A well-fitting pair of boots will likely provide about an inch of space for your toes. However, having extra room doesn't necessarily mean you should opt for a smaller size.

It's much more crucial to ensure your boot fits properly in the width and heel, as these areas can significantly impact your feet and ankles or render your boots unwearable.

Having slightly more than an inch of space is acceptable, but anything less than an inch is cutting it close. If your toes are cramped, you risk developing a painful condition known as hammertoe, which for those who’ve had it know---it’s terrible.

While it's essential to get the toe fit right, it shouldn't be the sole focus. By ensuring your foot is supported without being constricted along the sides and the flex point aligns with your foot, you'll likely achieve a great fit in the toe area as well.

Lace Up

Make sure to check your size against the JK sizing guide. There, we’ll show you how to take your foot measurements and find what the perfect size is for your foot. 

If you already know your Brannock sizing (the metal device they use in shoe stores), then you can relatively easily find what your size should be in JK fire boots. 

And if you need a new fire boot, the best in the game is the JK Fire Inlander. With a Vibram Red-X flame resistant outsole and flame resistant thread, the JK Fire Inlander has been routinely tested by wildland firefighters for years. 

You want to make sure your boot fit like a firm handshake---that’s true for all boots, but particularly so for fire boots, as you’ll need all the support you can get.

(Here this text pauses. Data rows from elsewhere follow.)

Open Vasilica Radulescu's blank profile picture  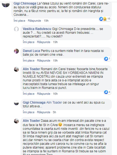(16, 29)
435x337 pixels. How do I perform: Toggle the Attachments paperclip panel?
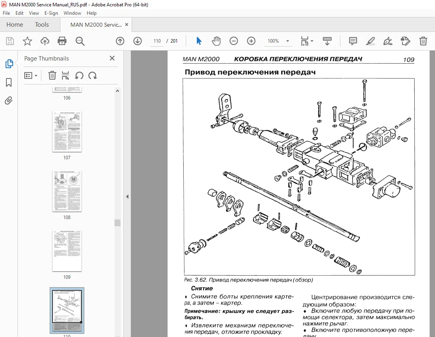coord(9,100)
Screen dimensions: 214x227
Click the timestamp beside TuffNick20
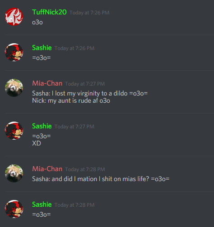pyautogui.click(x=89, y=13)
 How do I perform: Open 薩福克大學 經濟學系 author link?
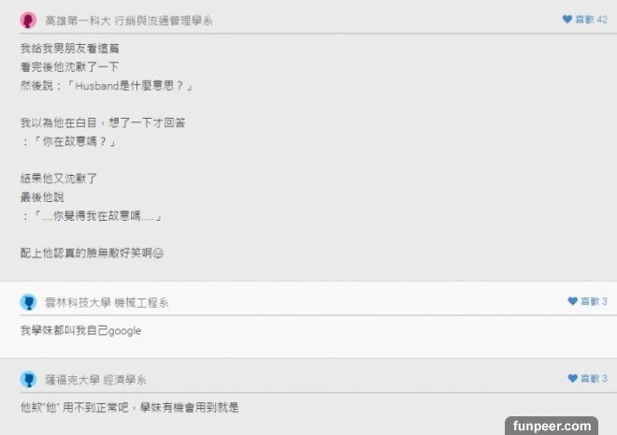[95, 380]
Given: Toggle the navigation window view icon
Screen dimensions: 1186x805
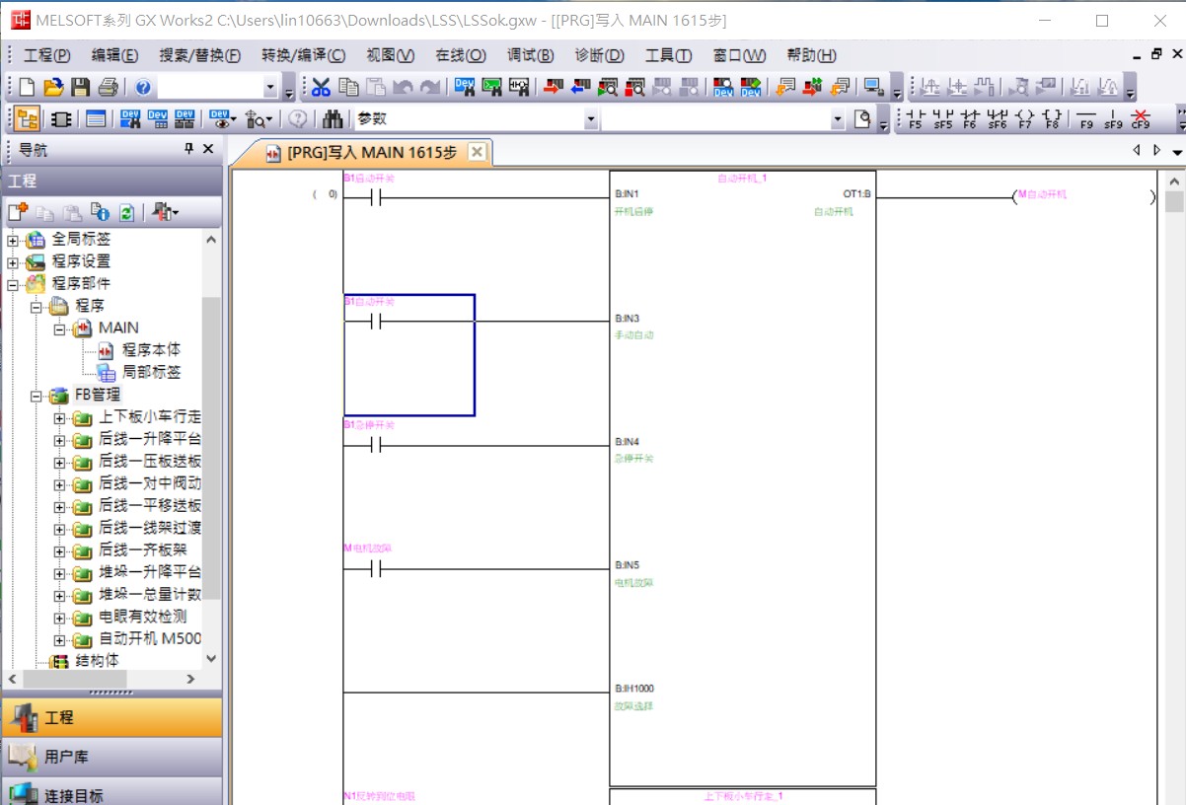Looking at the screenshot, I should pyautogui.click(x=27, y=119).
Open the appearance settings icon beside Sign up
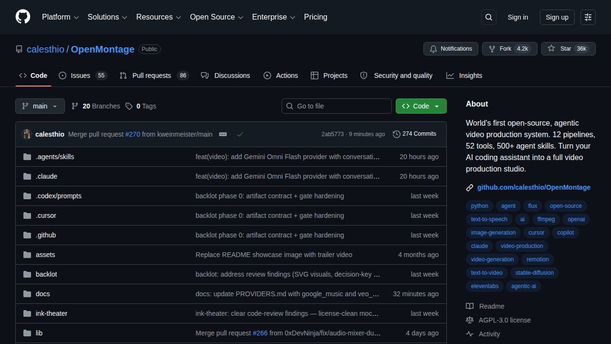 [x=588, y=17]
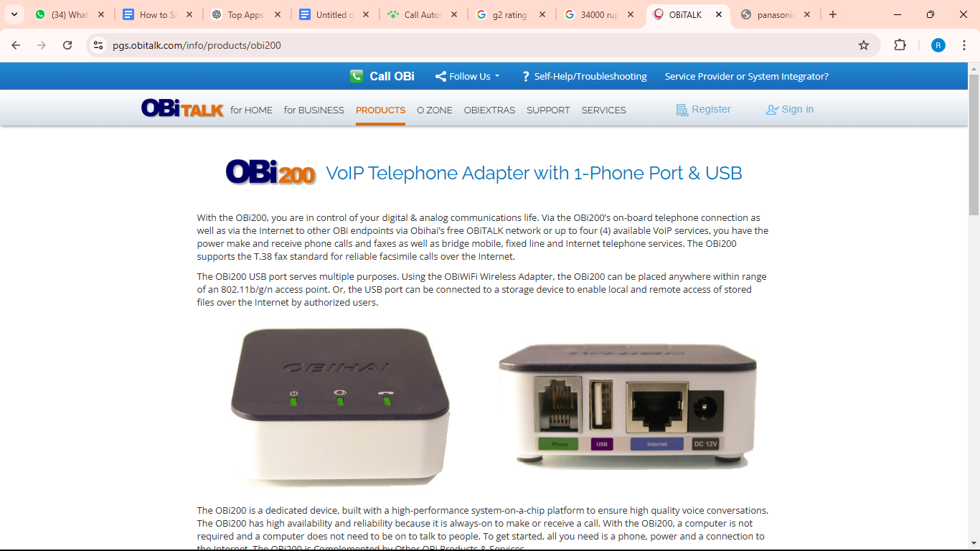The image size is (980, 551).
Task: Click the Sign in link
Action: (x=790, y=109)
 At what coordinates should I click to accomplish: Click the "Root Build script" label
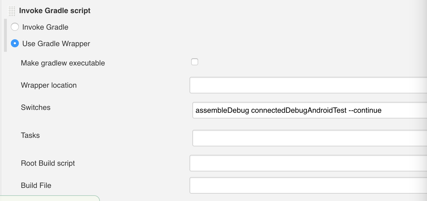48,163
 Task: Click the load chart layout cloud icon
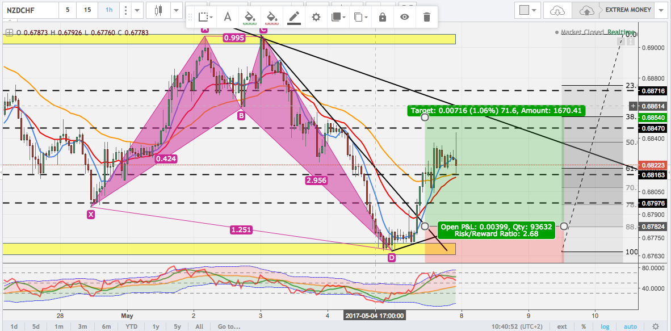[x=557, y=10]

A bad fit only compounds foot problems through a tough fire season. So get the right fit the first time with this guide and feel comfortable even when you’re out racking up those hours and fighting those blazes. 


  • Ron Lucas

    I’ve been wearing a size 9 1/2 D but this size lets my foot roll sideways when I am working on hill sides (which my property is). As per the instructions on your website I find that my boot size should be 9 3E. Wouldn’t that be a larger width and increase the sliding around of my foot as I already have a problem with calluses?
    I would welcome your comment as I’m contemplating purchasing a pair of boots using the memorial day discount.

  • Pete Blockhan

    I would be interested in a pair of 10 1/2 A packers medium toe, 2 1/4" dogger heel , dark brn vamp, lt. Brn. Shank.

  • Mac Macromallis

    Kindly send me the chart so i can figure out my side and how wide my boots should be. I did look for it on your web site but i was unable to locate it.